Mientras uno se pueda acomodar a este sistema de cosas, nadie protesta por la reducción de los derechos laborales, ni por el abandono de la educación y la salud pública, que en cualquier sociedad verdaderamente democrática ofrece servicios de calidad a sus ciudadanos. Mientras uno pueda darse esos gustitos y pagar colegios y servicios de salud privados, a nadie le importa que corruptos y corruptores se embolsillen millones del erario público que deberían dirigirse a implementar hospitales, universidades y escuelas, a pagar sueldos dignos a maestros y personal de salud, a fondos de promoción agrícola e industrial. 
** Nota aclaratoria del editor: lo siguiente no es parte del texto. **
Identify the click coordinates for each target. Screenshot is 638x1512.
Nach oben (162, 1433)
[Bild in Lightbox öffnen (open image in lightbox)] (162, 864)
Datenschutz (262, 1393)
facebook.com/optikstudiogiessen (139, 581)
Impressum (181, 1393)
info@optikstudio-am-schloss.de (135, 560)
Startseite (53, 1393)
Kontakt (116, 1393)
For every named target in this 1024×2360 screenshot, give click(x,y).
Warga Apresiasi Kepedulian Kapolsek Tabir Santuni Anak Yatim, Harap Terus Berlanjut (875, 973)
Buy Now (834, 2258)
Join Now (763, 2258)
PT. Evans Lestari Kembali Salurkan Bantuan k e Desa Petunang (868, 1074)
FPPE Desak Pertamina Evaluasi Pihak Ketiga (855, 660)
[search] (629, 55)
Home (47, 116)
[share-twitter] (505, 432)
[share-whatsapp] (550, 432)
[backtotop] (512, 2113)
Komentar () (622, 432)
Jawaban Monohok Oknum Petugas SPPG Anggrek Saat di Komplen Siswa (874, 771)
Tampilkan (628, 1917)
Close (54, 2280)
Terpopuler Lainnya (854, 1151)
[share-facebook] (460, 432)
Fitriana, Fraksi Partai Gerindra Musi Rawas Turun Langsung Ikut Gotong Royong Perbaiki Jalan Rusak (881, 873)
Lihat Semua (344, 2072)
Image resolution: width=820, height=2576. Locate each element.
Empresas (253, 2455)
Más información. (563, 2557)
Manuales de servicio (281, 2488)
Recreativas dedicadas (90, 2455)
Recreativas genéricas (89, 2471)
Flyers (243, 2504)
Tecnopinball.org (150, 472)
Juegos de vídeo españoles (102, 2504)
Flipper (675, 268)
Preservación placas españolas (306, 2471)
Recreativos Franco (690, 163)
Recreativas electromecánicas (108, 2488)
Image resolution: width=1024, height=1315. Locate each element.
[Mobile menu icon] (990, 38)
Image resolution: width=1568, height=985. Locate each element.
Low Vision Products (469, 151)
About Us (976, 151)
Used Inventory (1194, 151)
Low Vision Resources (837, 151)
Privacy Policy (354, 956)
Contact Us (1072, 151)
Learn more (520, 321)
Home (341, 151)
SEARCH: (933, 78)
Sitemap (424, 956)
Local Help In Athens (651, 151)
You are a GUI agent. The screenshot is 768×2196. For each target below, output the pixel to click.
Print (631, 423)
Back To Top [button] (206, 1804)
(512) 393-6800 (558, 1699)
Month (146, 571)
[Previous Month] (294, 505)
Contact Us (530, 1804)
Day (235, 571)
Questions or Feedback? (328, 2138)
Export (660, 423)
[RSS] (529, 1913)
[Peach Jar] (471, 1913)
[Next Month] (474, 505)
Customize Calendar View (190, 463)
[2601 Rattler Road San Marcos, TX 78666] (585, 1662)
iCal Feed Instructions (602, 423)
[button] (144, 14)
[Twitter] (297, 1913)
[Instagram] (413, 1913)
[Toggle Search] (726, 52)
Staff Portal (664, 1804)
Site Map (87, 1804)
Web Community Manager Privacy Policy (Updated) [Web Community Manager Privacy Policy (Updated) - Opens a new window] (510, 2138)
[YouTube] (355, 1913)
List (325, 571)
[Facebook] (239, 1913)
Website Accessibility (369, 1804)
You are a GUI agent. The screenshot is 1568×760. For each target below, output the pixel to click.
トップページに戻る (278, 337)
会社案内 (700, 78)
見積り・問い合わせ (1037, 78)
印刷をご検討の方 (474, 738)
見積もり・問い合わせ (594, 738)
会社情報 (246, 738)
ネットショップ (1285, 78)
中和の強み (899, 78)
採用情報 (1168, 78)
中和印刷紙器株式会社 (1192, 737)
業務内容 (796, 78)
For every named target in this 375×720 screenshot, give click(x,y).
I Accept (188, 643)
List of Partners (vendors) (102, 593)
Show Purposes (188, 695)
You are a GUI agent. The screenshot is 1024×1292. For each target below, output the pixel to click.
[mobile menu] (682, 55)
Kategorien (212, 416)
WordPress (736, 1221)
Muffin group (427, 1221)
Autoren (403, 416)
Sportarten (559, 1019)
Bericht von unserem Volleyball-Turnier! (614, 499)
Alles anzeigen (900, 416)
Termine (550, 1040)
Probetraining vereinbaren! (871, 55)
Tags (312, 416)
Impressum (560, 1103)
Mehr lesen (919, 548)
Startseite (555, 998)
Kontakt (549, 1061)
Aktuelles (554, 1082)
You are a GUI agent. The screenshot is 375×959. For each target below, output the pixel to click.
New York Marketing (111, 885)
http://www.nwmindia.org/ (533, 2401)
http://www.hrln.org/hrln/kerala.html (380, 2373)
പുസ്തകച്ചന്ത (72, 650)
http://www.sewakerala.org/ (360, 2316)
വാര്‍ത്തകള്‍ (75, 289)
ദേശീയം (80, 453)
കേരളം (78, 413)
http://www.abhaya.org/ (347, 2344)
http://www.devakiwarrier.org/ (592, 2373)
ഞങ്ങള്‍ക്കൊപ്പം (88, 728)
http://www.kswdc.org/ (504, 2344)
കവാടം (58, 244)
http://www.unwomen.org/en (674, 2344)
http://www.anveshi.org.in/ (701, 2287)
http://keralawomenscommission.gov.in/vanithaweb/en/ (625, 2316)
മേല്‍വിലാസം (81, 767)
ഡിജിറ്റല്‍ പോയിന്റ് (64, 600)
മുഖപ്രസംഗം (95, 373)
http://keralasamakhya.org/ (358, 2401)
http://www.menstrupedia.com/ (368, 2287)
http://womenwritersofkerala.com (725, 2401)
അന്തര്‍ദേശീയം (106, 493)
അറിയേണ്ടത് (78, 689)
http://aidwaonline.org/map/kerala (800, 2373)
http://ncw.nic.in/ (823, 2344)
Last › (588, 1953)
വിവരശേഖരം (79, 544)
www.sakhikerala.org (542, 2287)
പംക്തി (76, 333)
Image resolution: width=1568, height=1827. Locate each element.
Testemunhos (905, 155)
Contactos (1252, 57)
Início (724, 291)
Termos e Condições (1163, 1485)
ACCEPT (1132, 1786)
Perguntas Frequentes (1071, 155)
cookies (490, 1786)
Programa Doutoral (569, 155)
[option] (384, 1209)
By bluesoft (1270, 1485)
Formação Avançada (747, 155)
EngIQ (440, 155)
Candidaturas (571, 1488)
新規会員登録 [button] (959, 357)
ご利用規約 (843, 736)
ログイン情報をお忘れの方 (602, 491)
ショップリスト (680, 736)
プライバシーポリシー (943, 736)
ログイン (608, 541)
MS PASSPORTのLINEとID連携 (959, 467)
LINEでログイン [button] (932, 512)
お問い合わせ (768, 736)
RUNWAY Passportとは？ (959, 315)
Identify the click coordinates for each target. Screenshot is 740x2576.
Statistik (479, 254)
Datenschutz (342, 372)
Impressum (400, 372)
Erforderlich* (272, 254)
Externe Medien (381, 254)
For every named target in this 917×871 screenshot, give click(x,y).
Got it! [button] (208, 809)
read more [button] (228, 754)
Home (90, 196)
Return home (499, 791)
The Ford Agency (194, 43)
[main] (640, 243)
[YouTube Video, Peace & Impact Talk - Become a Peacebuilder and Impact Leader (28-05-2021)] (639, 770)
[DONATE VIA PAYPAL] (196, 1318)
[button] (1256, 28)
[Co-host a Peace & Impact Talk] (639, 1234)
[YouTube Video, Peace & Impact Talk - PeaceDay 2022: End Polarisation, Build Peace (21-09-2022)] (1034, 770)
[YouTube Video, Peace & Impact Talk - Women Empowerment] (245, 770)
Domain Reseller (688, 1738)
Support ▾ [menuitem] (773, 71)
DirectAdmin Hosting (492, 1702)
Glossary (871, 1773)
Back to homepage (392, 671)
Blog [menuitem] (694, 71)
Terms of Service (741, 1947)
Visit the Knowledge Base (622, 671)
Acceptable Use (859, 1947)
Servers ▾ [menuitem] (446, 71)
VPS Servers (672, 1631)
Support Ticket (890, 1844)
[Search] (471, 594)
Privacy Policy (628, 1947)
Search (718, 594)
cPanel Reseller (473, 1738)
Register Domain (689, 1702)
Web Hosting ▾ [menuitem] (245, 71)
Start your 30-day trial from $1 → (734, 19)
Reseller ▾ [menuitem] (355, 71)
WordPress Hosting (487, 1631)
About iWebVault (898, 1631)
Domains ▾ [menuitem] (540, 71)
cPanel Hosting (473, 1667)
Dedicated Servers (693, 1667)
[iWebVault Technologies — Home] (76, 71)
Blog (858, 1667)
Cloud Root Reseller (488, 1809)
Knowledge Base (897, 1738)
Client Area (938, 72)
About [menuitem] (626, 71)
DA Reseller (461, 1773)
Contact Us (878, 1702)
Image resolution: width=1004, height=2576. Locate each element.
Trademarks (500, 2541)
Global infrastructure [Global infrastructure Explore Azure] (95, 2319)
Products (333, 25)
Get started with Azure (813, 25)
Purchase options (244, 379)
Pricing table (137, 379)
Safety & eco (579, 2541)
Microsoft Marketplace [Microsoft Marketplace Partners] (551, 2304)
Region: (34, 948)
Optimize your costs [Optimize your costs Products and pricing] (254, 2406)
Si mucha gente muere porque no puede pagar los análisis y medicinas que no ofrece un hospital público peruano, si hay niños desnutridos porque sus alcaldes se roban el dinero del vaso de leche, si hay productos agrícolas que se pudren porque no hay programas de prevención de desastres, si hay millones de escolares cuyo potencial científico, artístico o deportivo se pierde porque no pudieron acceder a una educación, salud o nutrición de calidad, ¿a quién le importa?

La corrupción se seguirá comiendo el futuro de nuestro país mientras cada cual siga velando únicamente por su círculo más íntimo; si como sociedad seguimos mirando a un costado y nos acomodamos a esas reglas de juego. Ojalá la crisis que hoy atravesamos nos desafíe a mirarnos en el espejo y sacar luces de allí, en lugar de volver a enterrarlo, como ya hicimos en el pasado.